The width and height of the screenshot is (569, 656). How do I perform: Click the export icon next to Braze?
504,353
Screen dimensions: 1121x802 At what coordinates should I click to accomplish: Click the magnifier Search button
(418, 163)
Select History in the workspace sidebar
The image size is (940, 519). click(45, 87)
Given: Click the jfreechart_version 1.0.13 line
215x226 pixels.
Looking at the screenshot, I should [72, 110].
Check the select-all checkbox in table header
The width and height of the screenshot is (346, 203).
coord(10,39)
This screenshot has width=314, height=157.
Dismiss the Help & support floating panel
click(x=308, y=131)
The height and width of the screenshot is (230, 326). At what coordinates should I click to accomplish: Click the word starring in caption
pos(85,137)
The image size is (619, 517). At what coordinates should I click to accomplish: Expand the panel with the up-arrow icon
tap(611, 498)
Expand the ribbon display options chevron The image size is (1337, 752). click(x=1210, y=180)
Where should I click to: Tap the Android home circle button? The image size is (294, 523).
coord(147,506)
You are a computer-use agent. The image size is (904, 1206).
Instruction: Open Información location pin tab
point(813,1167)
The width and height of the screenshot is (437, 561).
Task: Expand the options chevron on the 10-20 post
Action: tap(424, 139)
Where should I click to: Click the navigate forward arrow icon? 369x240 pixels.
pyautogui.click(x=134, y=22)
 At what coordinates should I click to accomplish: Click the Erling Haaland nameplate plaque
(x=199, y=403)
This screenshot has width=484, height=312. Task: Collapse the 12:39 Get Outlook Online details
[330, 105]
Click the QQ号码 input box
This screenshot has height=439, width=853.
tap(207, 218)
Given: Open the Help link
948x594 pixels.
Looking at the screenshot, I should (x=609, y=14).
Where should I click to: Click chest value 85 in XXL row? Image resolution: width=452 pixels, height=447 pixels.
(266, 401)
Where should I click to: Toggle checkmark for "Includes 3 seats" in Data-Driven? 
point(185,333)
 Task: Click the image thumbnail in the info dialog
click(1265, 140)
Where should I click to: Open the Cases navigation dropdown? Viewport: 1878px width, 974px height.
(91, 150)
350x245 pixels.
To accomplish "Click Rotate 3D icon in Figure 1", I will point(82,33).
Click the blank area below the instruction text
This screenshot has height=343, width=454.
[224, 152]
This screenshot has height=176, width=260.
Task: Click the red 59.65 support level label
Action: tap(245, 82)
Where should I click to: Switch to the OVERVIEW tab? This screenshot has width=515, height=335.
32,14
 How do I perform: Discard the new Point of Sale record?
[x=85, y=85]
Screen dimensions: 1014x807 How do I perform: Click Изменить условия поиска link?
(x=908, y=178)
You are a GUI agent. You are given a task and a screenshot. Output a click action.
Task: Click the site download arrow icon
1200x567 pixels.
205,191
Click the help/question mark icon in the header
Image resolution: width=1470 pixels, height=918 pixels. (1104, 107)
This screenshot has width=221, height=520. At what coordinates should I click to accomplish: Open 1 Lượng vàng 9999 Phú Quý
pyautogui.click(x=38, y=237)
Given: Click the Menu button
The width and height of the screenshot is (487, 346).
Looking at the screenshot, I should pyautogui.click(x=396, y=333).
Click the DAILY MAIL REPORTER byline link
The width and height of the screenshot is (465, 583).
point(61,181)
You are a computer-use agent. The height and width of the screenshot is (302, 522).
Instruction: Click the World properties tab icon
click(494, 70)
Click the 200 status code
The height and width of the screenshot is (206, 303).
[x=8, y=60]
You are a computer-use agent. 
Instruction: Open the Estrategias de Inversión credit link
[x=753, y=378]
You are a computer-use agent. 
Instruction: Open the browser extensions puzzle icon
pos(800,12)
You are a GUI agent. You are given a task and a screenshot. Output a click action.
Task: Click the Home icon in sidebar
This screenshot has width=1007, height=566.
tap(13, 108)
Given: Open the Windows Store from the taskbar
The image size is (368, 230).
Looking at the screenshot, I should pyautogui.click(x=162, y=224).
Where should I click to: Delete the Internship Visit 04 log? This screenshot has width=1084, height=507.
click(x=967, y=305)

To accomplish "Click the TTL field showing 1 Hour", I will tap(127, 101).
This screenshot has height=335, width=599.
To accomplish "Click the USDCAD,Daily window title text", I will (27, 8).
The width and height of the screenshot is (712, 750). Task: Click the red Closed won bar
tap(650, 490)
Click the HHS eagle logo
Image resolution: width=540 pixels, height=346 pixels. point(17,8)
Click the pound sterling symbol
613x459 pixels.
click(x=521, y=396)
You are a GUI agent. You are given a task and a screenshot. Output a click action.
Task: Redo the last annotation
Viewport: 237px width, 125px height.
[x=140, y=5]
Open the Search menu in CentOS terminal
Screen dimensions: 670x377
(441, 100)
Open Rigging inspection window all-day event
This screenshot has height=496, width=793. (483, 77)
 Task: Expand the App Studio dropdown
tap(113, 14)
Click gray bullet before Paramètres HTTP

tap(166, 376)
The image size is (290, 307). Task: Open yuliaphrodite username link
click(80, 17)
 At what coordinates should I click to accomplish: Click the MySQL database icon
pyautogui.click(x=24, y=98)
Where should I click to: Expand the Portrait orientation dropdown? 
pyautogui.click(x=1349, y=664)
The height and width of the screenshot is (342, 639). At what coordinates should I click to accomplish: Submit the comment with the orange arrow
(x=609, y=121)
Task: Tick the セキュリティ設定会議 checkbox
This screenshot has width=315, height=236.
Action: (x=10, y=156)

****************

*Set task*. Return verbatim every line from the start of the items through the line containing "coord(147,506)", including that final line.

*Answer for the task*.
The width and height of the screenshot is (569, 656). How do I perform: Click the export icon next to Braze?
504,353
Screen dimensions: 1121x802 At what coordinates should I click to accomplish: Click the magnifier Search button
(418, 163)
Select History in the workspace sidebar
The image size is (940, 519). click(45, 87)
Given: Click the jfreechart_version 1.0.13 line
215x226 pixels.
Looking at the screenshot, I should [72, 110].
Check the select-all checkbox in table header
The width and height of the screenshot is (346, 203).
coord(10,39)
This screenshot has width=314, height=157.
Dismiss the Help & support floating panel
click(x=308, y=131)
The height and width of the screenshot is (230, 326). At what coordinates should I click to accomplish: Click the word starring in caption
pos(85,137)
The image size is (619, 517). At what coordinates should I click to accomplish: Expand the panel with the up-arrow icon
tap(611, 498)
Expand the ribbon display options chevron The image size is (1337, 752). click(x=1210, y=180)
Where should I click to: Tap the Android home circle button? The image size is (294, 523).
coord(147,506)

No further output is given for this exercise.